What you should do =
The line containing "Given: Click the 53,270 円 Dubai fare" marks the start of the required copy, which runs to the final line of the entries; return those lines exactly, without any pictures.

Records for the exercise =
————————

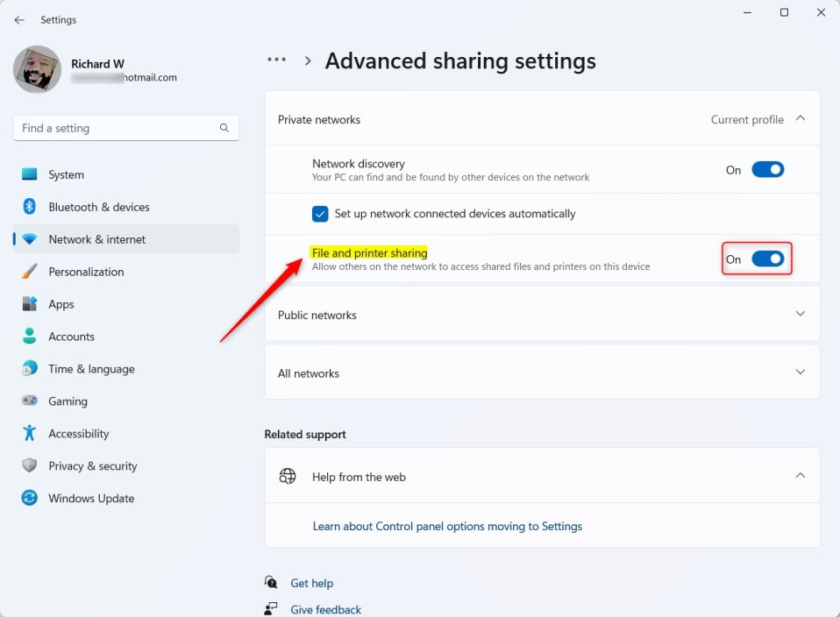Image resolution: width=840 pixels, height=617 pixels.
Task: Go to Time & language settings
Action: pyautogui.click(x=91, y=369)
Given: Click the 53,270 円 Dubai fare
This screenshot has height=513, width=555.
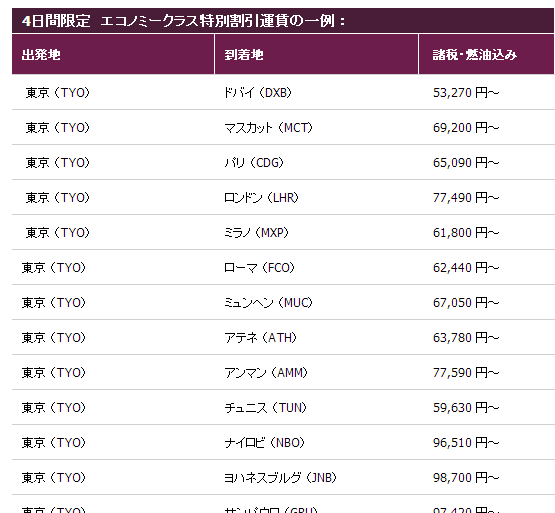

————————

Response below =
Given: Click the 53,270 円 Dubai fare
This screenshot has height=513, width=555.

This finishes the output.